U.S. President Joe Biden promised his intelligence agencies this week review the evidence to obtain the laboratory escape hypothesis and conclude within 90 days. The Chinese state media has done it again and again he denied that laboratory escape was possible and described the theory as a “conspiracy”.

The renewed focus has raised difficult questions for U.S. National Institutes of Health about their relationship with the Wuhan Institute and research. Baric and the EcoHealth Alliance (the NIH channeled its funding to a non-governmental group), like Fauci, denied before He said the work done in Wuhan was a benefit of research into the function because it was not intended to increase infectivity in humans.

Baric, NIH, EcoHealthAlliance and Wuhan Institute have not responded to the requests for response.

But nonetheless, the work was classified as funded by the Wuhan NIH, with some experts, including Richard Ebright of Rutgers University, a professor of chemical biology, saying it should not be done.

“Regardless of whether Covid-19 was the result of a laboratory pandemic spill, the fact that this result is credible means that it is a category of research that we should not be funding or helping to do,” Ebright said.

Ebright also questioned the safety rules at the Wuhan facility. In 2016, among others, Shi and Peter Daszak, directors of EcoHealth, used NIH funding to conduct experiments with live coronaviruses at the 2nd level biosafety laboratory in Wuhan. has published details of the work. BSL-2 facilities are often used for medium-risk work, where researchers can experiment in open benches with only lab coats and gloves.

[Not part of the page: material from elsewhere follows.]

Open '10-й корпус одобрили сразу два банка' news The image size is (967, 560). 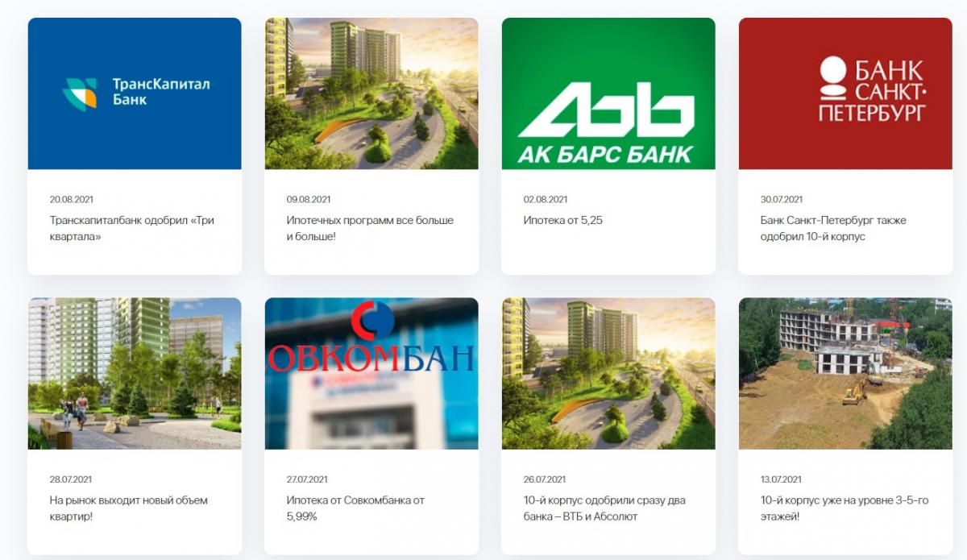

“If this work was happening, it certainly wasn’t happening in BSL-2,” Ebright said. “That’s roughly the equivalent of a standard dentist’s office.”

The first 4th level biosafety laboratory in China, where the largest biological hazard work is done, was opened in Wuhan in 2018. Daszak did not respond to the request for a response.

Ebright is not alone in his concern. In 2018, American diplomacy in China depending on the cables sent Washington warning: “New laboratory [at Wuhan] this high-capacity laboratory has a severe shortage of technicians and researchers needed to operate safely. “

Scientists say the world never knows for sure whether Covid-19 originated in nature or in the laboratory in Wuhan, many believe the pandemic revealed why this research should not have been done.

Milton Leitenberg, an expert in biological weapons at the University of Maryland, said: “Whatever we classify this work, it wasn’t happening at the Wuhan Institute of Virology.”